A violência contra a mulher raramente começa com um golpe. Antes da agressão física, existe um roteiro silencioso, muitas vezes ignorado, que transforma relações afetivas em espaços de medo. Esse roteiro tem nome: controle.
O homem que se torna algoz não surge, em regra, como alguém explicitamente violento. Pelo contrário, costuma apresentar-se como cuidadoso, protetor, preocupado. O ciúme é romantizado, a vigilância é confundida com zelo e a imposição de limites passa a ser vista como prova de amor. É nesse terreno que a violência cria raízes.
O padrão se repete: primeiro, o controle das roupas, das amizades, das redes sociais. Depois, o isolamento da vítima, a desqualificação emocional, as humilhações sutis. Quando a mulher tenta retomar sua autonomia, a reação vem em forma de ameaça, intimidação ou agressão. A violência, então, deixa de ser exceção e passa a ser método.
Não se trata de perda momentânea de controle ou de impulso incontrolável. A violência é escolha. É instrumento de poder utilizado por quem não admite a autonomia do outro. O algoz age para dominar, silenciar e impor medo, transferindo à vítima a culpa pelo próprio comportamento agressivo.
Outro traço recorrente é a dupla face social. Muitos agressores mantêm uma imagem pública respeitável: são bons profissionais, pais presentes, cidadãos exemplares. Essa contradição dificulta denúncias, desacredita vítimas e fortalece o silêncio.
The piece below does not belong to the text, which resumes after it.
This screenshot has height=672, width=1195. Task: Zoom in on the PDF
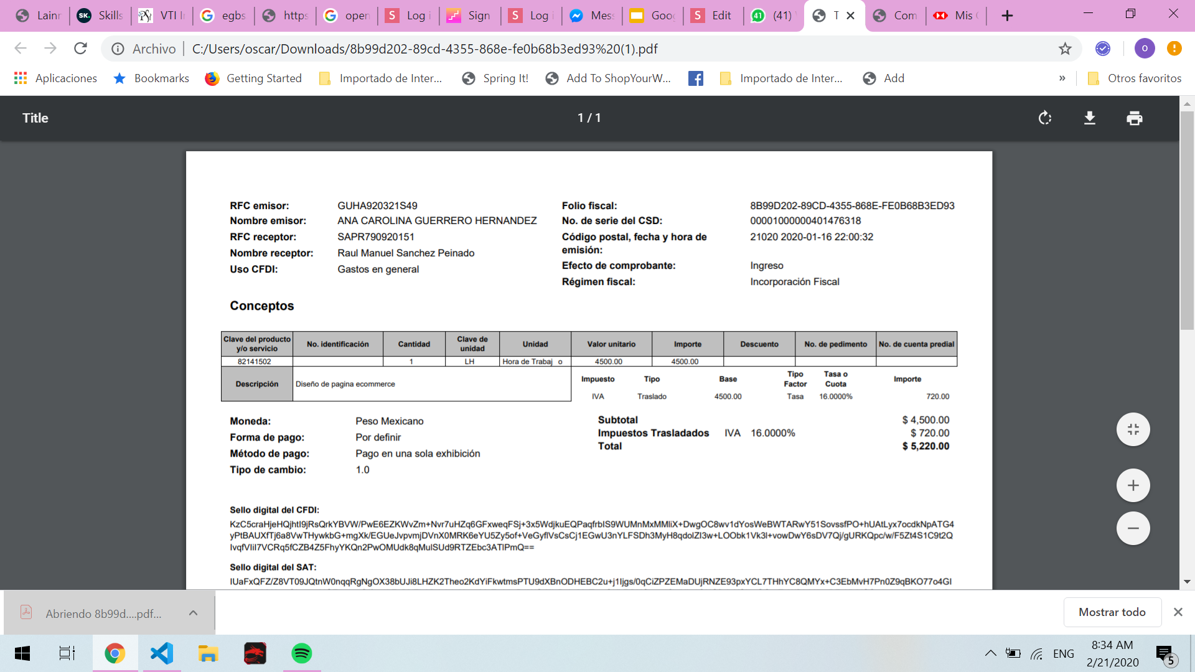click(x=1133, y=485)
Do ponto de vista jurídico, o controle exercido em relações afetivas não pode ser tratado como conflito comum. A Lei nº 11.340/2006 reconhece como violência doméstica não apenas a agressão física, mas também a violência psicológica, moral e patrimonial. O controle excessivo, o isolamento e a intimidação configuram violência psicológica e violação aos direitos da personalidade.
A concessão de medidas protetivas não depende da agressão física consumada. O risco é avaliado a partir do medo instaurado, da ameaça e da dinâmica de dominação. Tratar o controle como violência é cumprir a lei e proteger vidas.
Quem ama não controla. Quem controla, viola direitos.